The mitigation target is the equivalent of 140,000 cars for one year.

Ultimately, the GCIC is expected to help more than 300,000 Ghanaians increase their resilience to climate change.

It is an initiative under the World Bank’s Climate Technology Program, in partnership with Ashesi University, the governments of Denmark and the Netherlands, and Ghana’s Ministry of Environment, Science, Technology and Innovation (MESTI).

“The Ghana CIC solidifies the role of the private sector in helping Ghana manage the effects of climate change,” said Henry Kerali, World Bank Country Director for Ghana. “By enabling entrepreneurs and green innovators to test and scale new clean technologies, homegrown business solutions can help the country build climate resilience, while also contributing to job creation and economic development.”

Climate change could have a significant impact on Ghana’s economy. According to the World Bank report ‘Economics of Adaptation to Climate Change’, without a proper green growth strategy, Ghana’s agricultural GDP is projected to decline by 3 to 8% by the middle of the century.

Coastal erosion from rising sea levels could result in significant loss of land and forced migration, while extreme weather events could further strain the country’s infrastructure.

To reduce the long-term costs of climate change and create opportunities for sustainable growth, the GCIC will provide local companies with the knowledge and resources they need to prototype, develop, and market innovative clean technologies in sectors like climate-smart agriculture, waste water treatment, and off-grid renewable energy.

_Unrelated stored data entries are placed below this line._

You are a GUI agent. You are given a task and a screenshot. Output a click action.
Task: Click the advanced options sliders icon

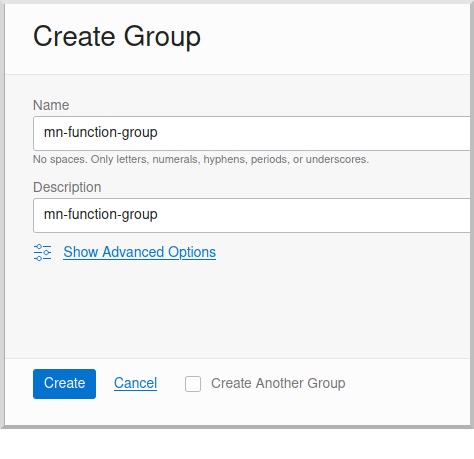pyautogui.click(x=42, y=252)
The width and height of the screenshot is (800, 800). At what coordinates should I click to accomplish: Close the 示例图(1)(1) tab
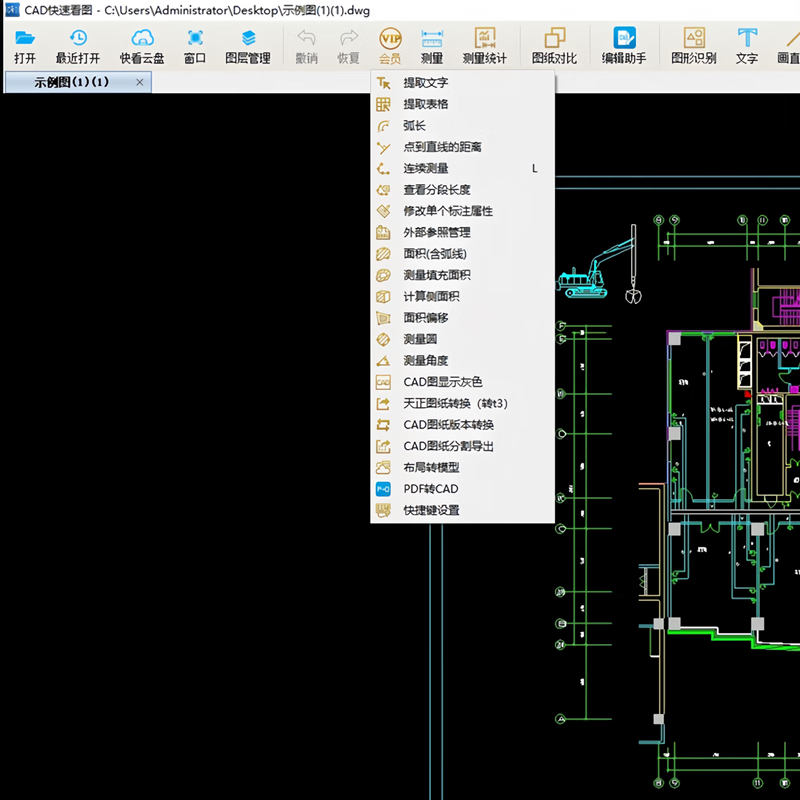click(140, 82)
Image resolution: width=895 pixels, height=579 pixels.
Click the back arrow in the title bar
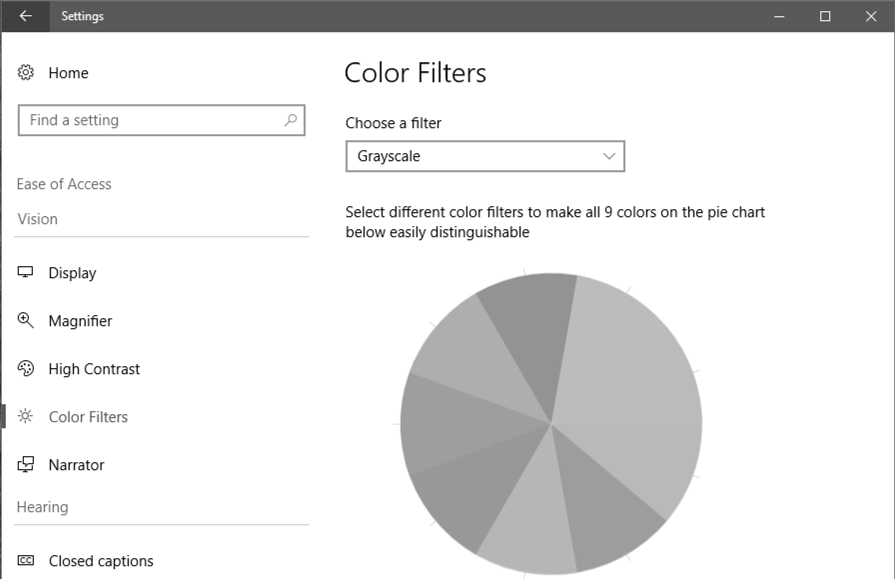[25, 16]
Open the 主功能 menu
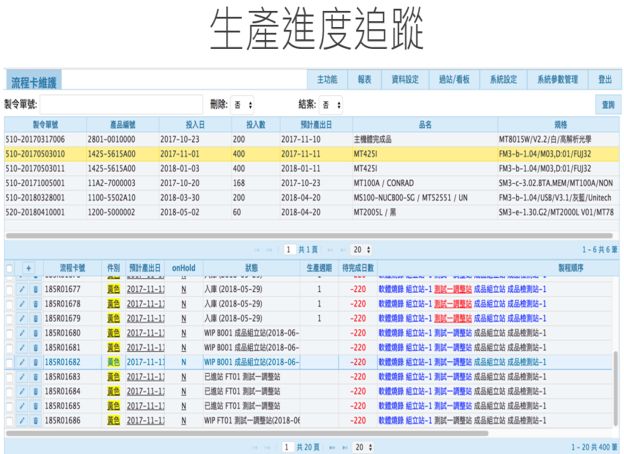The image size is (624, 454). [x=326, y=79]
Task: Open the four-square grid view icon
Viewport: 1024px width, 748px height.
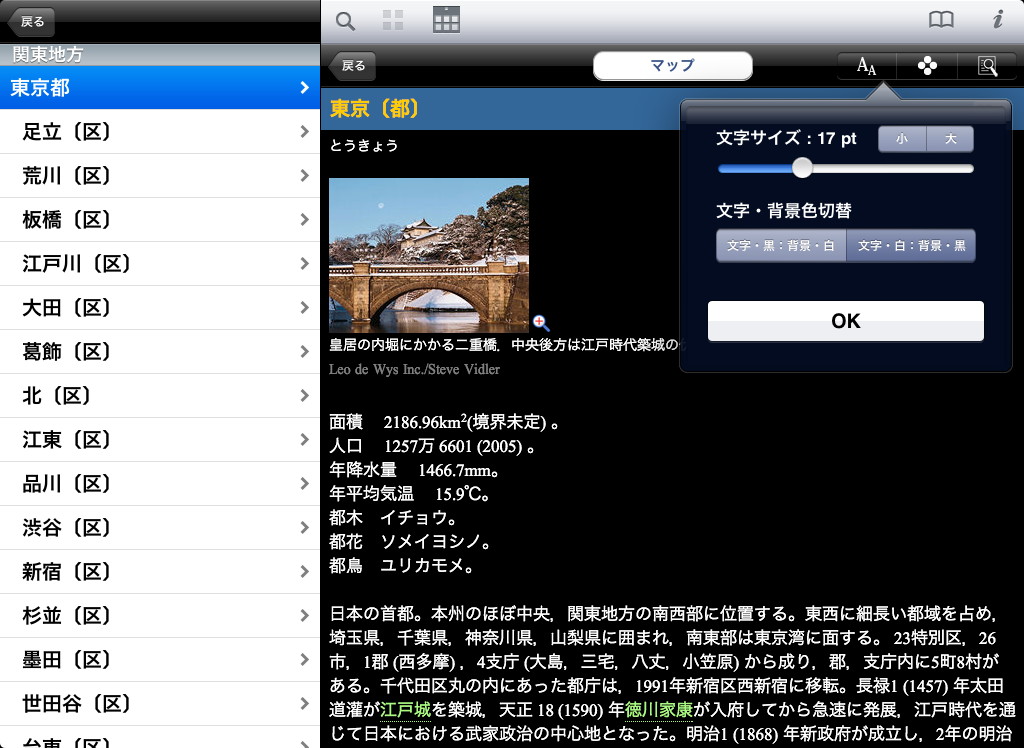Action: pyautogui.click(x=393, y=20)
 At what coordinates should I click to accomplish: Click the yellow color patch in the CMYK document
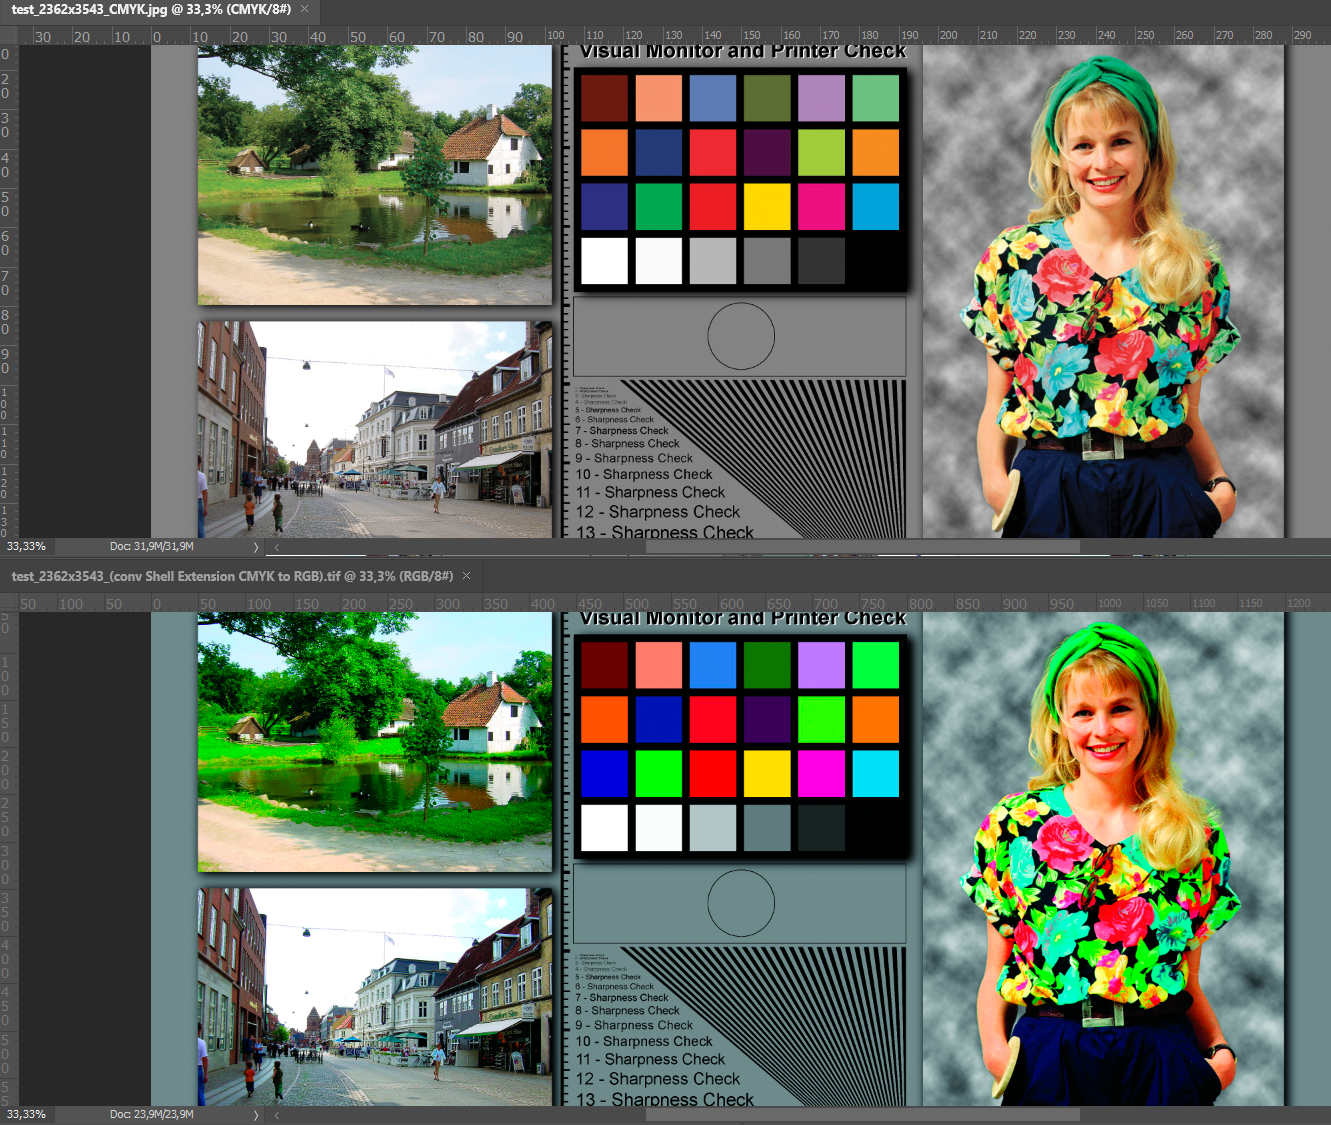coord(767,207)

“The solutions that CIC entrepreneurs will create – from solar home systems to efficient irrigation – will help Ghana’s citizens manage these [climate] impacts,” said Henry Kerali.

The services offered by the center will include seed financing, policy interventions, and market connections, as well as technical and business training.

The World Bank’s Climate Technology Program is establishing a global network of Climate Innovation Centers (CICs) in seven countries around the world—Ghana, Kenya, South Africa, Ethiopia, the Caribbean, Morocco and Vietnam.

The centers are locally owned institutions that provide local clean technology ventures with the knowledge, capital and access to markets required to launch and scale their businesses.